À travers diverses entrevues, jeudi, la députée péquiste de Champlain a donné toute la mesure de sa colère contre la décision de laisser les élus de la Mauricie à l'écart du Conseil des ministres. Elle a prévenu qu'elle ne retournerait pas au caucus des députés péquistes tant qu'elle n'aurait pas obtenu un entretien avec Mme Marois à ce sujet.
«Je suis très fière du cabinet que j'ai formé et je crois qu'il est tout à fait habilité à assumer toutes les responsabilités que je lui ai confiées, y compris celle de répondre aux besoins de toutes les régions du Québec», a fait savoir la nouvelle première ministre, jeudi, en point de presse.

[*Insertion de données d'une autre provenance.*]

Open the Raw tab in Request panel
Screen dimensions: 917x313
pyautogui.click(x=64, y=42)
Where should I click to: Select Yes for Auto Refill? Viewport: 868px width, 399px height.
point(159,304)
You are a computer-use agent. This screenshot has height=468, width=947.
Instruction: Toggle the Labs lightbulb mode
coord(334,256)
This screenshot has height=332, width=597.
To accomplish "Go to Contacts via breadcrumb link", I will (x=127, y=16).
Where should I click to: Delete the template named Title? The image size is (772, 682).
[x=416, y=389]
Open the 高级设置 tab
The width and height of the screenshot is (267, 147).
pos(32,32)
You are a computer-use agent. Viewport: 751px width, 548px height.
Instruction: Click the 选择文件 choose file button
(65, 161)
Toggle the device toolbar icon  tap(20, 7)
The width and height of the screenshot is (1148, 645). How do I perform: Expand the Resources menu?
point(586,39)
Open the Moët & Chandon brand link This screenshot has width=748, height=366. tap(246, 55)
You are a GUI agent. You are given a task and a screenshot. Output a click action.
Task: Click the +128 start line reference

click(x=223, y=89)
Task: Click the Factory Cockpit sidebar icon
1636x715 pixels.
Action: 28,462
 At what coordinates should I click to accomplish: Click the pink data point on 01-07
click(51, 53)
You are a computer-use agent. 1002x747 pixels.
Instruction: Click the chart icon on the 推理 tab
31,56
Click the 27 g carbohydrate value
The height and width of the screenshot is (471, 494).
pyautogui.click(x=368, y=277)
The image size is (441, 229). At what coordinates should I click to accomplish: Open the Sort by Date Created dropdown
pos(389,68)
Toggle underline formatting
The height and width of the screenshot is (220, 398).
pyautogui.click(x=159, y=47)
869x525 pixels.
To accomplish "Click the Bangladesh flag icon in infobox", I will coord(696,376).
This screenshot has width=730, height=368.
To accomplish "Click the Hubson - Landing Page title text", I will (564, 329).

Elle a tenu à assurer que son gouvernement sera à l'écoute de toutes les régions du Québec. Bernard Drainville, député de Marie-Victorin, sur la Rive-Sud de Montréal, est le ministre responsable de la Mauricie. Mais malgré les critiques publiques de sa députée, Mme Marois assure que sa «porte lui sera toujours ouverte».
«Ça laisse un goût amer»
À l'émission de Mario Dumont, jeudi matin, Mme Champagne a parlé du «drame pratiquement que cause la décision de Mme Marois» en Mauricie. «Les gens sont déçus, les gens sont heurtés et les gens se sentent floués», a déclaré la députée de Champlain, qui estime pourtant «avoir livré la marchandise».
Il est «déplorable» que sa chef ait refusé à la région «l'honneur» de lui donner un ministre local, selon elle. «Ça laisse un goût amer et la perception qu'on se venge d'un manque d'électeurs qui ont donné des députés à Mme Marois», a poursuivi Mme Champagne, notant que sa chef avait tout en main pour corriger cette «méchante erreur».
Sans compter l'humiliation pour elle et son collègue Luc Trudel, dans Saint-Maurice, qui, «aux yeux de la population», passent pour «des gens qui ne son pas capables de faire le travail».
Pour sa part, M. Trudel comprend la frustration de Mme Champagne, mais «trouve malheureux qu'elle l'exprime de façon aussi claire devant la population». Selon lui, M. Drainville sera en mesure de faire avancer les dossiers de la région.
«Mme Marois a un défi drôlement important, a dit M. Trudel. Elle a une très courte période de temps pour commencer à livrer la marchandise. Elle a dû faire des choix parfois déchirants. Moi, je suis solidaire de ma chef et de mon caucus.»